Studio album by Booker T.
- Released: 1974
- Studios: Record Plant, Sausalito
- Label: Epic KE 33143
- Producer: Booker T. Jones

Booker T. chronology
| Chronicles (1973) | Evergreen (1974) | Try and Love Again (1978) |

= Evergreen (Booker T. album) =

Evergreen is a 1974 album by the American musician Booker T. that was released on the Epic label. It contains the hit instrumental "Evergreen".

==Background==
The ten-track album was released by Epic Records in 1974.
 The album was later reissued on compact disc in an expanded form in 2013. The re-release includes the extra tracks, "Evergreen" (single version), "Life Is Funky", "Take Me to the River", "Love is Strange" (with Priscilla Coolidge), "A Whiter Shade of Pale" and "(Your Love Has Lifted Me) Higher and Higher".

==Reception==
The album was given a positive review in the 26 October issue of Cash Box where it was referred to as a "whirling dervish of musical brilliance and sensitivity". The tracks selected for mention were "Tennessee Voodoo", "Jamaica Song", "Why Me" and "Evergreen" which was referred to as stunning. Also in the same issue, David Budge said the album was excellent.

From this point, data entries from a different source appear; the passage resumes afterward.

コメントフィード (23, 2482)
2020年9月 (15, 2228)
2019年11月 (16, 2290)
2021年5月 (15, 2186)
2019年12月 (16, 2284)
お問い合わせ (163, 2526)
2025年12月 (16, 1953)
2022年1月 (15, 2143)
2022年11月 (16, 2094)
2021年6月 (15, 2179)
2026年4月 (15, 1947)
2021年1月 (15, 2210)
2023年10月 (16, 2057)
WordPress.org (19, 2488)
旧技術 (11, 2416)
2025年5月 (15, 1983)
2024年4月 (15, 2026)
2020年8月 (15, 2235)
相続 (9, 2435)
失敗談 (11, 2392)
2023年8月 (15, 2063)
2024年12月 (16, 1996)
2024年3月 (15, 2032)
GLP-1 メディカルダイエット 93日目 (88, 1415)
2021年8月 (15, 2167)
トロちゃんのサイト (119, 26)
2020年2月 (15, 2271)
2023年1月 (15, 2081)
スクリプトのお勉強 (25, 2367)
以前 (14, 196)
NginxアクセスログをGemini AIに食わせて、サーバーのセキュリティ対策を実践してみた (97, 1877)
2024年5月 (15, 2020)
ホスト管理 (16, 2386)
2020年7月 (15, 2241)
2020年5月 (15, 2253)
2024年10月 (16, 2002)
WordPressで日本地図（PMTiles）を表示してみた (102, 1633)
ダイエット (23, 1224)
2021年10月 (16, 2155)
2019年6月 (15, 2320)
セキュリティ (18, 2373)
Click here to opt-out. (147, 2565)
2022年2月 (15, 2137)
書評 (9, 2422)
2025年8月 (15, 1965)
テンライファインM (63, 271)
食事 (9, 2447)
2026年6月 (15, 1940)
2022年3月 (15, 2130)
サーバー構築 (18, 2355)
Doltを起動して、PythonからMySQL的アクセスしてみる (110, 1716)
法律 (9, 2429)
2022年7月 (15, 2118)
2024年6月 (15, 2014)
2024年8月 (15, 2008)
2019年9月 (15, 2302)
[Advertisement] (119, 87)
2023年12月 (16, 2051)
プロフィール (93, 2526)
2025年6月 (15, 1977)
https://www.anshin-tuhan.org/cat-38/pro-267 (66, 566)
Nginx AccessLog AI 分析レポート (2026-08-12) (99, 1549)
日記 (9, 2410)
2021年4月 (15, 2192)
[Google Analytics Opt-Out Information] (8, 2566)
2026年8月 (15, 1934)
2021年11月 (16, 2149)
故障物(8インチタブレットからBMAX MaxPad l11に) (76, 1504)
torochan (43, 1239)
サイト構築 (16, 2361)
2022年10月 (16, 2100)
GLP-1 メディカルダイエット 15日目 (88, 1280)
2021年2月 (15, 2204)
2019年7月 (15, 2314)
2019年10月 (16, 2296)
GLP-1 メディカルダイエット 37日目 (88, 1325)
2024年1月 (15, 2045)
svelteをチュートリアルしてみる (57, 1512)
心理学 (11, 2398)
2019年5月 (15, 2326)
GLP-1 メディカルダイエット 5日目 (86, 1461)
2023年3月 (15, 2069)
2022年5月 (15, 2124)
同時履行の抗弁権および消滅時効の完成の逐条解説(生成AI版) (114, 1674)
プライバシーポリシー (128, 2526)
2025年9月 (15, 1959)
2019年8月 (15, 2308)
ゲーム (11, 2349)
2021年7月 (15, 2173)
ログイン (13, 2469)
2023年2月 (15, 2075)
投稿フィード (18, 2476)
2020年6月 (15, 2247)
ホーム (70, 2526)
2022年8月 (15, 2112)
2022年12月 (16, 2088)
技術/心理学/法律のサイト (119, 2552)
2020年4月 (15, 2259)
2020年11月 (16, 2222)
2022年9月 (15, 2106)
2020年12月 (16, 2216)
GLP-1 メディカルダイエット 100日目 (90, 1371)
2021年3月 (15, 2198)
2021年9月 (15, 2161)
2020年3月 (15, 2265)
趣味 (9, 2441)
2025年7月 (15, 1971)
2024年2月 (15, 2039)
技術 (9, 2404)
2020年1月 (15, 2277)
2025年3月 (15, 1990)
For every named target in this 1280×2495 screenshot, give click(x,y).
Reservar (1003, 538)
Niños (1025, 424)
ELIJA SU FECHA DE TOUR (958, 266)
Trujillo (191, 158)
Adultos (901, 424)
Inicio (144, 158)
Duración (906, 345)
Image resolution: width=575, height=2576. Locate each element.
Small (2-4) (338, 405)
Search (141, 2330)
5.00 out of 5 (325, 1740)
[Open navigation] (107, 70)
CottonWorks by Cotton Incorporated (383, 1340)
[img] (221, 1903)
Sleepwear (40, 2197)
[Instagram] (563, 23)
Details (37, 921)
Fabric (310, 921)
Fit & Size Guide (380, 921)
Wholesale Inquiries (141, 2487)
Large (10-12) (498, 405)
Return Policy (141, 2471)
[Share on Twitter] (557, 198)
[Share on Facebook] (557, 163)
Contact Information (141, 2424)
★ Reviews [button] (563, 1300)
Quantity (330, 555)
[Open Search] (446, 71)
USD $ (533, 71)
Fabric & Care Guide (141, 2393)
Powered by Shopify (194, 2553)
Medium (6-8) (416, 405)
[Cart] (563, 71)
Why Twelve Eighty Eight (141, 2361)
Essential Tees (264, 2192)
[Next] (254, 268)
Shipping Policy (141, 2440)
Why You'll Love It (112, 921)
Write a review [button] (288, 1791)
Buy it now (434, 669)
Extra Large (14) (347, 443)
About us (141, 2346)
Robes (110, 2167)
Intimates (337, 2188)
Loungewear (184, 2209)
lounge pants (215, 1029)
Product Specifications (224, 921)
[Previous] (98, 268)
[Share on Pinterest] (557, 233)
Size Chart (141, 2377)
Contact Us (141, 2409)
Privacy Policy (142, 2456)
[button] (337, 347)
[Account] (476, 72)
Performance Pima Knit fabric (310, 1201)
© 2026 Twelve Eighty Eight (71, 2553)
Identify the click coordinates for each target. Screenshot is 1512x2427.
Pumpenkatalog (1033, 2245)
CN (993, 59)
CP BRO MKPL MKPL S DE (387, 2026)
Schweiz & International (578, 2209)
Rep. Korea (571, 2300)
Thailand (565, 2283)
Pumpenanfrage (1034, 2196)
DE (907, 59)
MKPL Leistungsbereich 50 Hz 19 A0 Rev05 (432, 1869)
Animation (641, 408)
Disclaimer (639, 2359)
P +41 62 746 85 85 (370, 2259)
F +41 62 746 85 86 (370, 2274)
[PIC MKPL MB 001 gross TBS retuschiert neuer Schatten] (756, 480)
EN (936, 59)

The record was Record World Album Pick for the week of 26 October. With the album being referred to as a fresh approach, the reviewer also wrote that his vocals enhanced the sweet tracks. Tracks selected for mention were, "Tennessee Voodoo",
"Country Days" and "Evergreen".

==Tracks==
===Side A===
1. "Jamaica Song" - 2:25
2. "Mama Stewart" -	2:52
3. "Tennessee Voodoo" - 	4:46
4. "Flamingo" - 	3:38
5. "Song for Casey"	- 4:52

===Side B===
1. "Evergreen" -	6:30
2. "Country Days" - 	4:35
3. "Why Me" - 	3:35
4. "Front Street" Rag - 2:14
5. "Lie to Me" - 6:00

==Singles==
"Evergreen" was backed with "Song for Casey" and released on Epic in 1974.
 It peaked at No. 102 on the Record World 101-150 Singles chart for the week of 23 November, and peaked at No. 90 on the Record World Singles chart for the week of 14 December.
It peaked at No. 103 on the Cash Box Looking Ahead chart for the week of 7 December. It also peaked at No. 25 on the Billboard Top 50 Easy Listening chart for the week of 14 December.

"Mama Stewart" b/w "Front Street Rag" was released on Epic 8-50078 in 1974.